* **PROBLEM STATEMENT**
Can you find every line in the records below that contains the string "point", treating uppercase and lowercase as different, and copy each of those lines?

* **DATASET EXTRACT**

========================================

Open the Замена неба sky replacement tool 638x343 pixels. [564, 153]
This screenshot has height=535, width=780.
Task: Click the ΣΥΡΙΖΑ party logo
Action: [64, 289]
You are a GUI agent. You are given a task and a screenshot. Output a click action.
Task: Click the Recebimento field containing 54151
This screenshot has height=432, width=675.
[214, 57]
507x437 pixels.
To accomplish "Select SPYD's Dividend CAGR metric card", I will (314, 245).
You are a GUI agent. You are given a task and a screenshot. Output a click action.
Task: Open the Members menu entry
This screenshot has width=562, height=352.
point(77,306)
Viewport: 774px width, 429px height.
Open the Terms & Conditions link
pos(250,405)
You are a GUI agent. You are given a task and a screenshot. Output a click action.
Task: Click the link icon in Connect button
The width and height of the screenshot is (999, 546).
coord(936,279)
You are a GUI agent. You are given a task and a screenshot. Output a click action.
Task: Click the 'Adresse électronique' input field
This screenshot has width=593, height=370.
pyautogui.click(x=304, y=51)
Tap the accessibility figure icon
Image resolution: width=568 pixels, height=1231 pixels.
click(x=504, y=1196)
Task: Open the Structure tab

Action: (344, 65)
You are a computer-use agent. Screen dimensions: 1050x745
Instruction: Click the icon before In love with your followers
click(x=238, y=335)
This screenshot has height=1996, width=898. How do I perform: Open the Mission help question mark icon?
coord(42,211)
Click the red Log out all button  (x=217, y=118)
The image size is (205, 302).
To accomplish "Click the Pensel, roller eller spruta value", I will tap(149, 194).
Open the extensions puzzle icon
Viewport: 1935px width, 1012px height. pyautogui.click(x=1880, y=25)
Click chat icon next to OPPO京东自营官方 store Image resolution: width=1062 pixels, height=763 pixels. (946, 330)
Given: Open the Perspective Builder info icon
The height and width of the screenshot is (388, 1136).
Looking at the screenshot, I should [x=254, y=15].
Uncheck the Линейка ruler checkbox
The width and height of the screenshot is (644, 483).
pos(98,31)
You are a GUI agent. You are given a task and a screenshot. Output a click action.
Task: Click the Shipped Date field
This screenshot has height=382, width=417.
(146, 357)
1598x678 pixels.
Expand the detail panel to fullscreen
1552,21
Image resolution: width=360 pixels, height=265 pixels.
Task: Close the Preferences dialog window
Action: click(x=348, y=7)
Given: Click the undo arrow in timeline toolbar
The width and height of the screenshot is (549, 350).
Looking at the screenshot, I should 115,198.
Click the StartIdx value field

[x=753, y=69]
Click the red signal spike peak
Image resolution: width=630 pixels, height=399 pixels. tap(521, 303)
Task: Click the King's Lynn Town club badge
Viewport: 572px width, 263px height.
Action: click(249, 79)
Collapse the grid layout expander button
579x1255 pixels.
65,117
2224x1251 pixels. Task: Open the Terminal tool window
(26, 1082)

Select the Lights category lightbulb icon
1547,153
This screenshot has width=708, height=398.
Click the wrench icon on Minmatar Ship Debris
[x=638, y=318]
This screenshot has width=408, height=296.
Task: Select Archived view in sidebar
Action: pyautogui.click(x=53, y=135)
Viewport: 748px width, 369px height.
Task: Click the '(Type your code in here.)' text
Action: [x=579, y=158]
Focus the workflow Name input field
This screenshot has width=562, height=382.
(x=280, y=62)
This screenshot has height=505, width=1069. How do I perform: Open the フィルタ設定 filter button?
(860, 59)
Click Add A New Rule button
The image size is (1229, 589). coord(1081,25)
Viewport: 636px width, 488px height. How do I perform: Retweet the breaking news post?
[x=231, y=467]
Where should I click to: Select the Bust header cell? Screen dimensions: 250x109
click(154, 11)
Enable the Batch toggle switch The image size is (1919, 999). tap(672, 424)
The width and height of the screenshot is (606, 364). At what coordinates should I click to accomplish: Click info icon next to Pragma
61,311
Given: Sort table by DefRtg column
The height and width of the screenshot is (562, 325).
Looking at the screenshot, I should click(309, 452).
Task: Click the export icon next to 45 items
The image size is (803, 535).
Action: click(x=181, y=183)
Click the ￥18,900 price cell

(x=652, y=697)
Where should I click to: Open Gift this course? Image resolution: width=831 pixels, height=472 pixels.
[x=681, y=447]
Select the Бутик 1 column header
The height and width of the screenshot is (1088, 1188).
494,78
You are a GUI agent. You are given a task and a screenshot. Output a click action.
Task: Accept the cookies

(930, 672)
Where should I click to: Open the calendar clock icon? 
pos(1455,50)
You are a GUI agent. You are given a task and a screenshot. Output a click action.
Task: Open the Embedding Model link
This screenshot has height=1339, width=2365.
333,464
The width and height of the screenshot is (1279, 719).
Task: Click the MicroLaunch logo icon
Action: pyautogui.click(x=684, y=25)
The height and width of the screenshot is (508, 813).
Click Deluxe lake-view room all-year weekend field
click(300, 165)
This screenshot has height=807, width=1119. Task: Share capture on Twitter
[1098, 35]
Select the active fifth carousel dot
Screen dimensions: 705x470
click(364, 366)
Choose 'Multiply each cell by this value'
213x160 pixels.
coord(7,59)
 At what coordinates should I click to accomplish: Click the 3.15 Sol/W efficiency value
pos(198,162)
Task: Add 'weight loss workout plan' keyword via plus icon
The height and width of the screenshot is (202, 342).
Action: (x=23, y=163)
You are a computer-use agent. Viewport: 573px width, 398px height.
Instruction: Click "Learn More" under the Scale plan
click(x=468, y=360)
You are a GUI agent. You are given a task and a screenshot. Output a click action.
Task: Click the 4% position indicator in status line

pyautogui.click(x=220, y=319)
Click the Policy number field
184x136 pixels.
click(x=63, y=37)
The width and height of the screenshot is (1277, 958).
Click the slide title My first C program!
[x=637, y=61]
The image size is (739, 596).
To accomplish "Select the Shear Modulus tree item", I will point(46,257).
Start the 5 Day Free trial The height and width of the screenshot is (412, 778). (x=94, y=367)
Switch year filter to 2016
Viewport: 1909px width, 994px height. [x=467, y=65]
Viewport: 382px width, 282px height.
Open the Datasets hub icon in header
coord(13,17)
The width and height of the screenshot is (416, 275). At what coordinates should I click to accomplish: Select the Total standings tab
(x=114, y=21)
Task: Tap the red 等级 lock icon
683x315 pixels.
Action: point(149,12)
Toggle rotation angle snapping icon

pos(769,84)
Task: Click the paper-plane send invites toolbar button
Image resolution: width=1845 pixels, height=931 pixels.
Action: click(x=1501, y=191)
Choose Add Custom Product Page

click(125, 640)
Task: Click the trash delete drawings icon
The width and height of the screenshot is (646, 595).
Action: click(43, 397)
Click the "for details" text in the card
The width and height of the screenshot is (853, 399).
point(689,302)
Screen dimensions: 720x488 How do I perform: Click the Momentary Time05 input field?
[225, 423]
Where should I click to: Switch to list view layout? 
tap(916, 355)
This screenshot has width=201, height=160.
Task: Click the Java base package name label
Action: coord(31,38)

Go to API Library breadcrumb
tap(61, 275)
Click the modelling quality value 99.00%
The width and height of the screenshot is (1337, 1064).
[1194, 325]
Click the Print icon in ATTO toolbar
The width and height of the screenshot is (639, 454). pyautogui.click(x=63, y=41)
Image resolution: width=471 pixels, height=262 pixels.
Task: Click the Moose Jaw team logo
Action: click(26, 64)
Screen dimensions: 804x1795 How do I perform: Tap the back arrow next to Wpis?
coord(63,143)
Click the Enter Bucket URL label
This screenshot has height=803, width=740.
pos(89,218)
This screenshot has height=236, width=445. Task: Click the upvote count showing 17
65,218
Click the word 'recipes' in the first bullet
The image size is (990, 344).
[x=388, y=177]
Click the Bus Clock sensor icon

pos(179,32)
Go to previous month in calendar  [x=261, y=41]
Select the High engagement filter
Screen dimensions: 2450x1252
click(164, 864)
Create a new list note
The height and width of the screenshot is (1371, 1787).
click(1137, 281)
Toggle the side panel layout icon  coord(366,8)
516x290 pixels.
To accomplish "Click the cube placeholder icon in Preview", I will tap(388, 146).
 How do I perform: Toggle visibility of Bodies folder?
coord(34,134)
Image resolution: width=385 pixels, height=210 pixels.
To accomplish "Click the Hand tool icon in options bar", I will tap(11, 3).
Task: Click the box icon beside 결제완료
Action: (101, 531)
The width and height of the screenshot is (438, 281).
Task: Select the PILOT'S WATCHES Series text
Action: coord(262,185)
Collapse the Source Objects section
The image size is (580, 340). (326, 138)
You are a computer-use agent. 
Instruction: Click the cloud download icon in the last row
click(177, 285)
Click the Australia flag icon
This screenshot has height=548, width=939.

========================================

* **SOLUTION FOR THIS EXERCISE**
point(77,306)
To accomplish "Select the Shear Modulus tree item", I will point(46,257).
Action: point(149,12)
point(689,302)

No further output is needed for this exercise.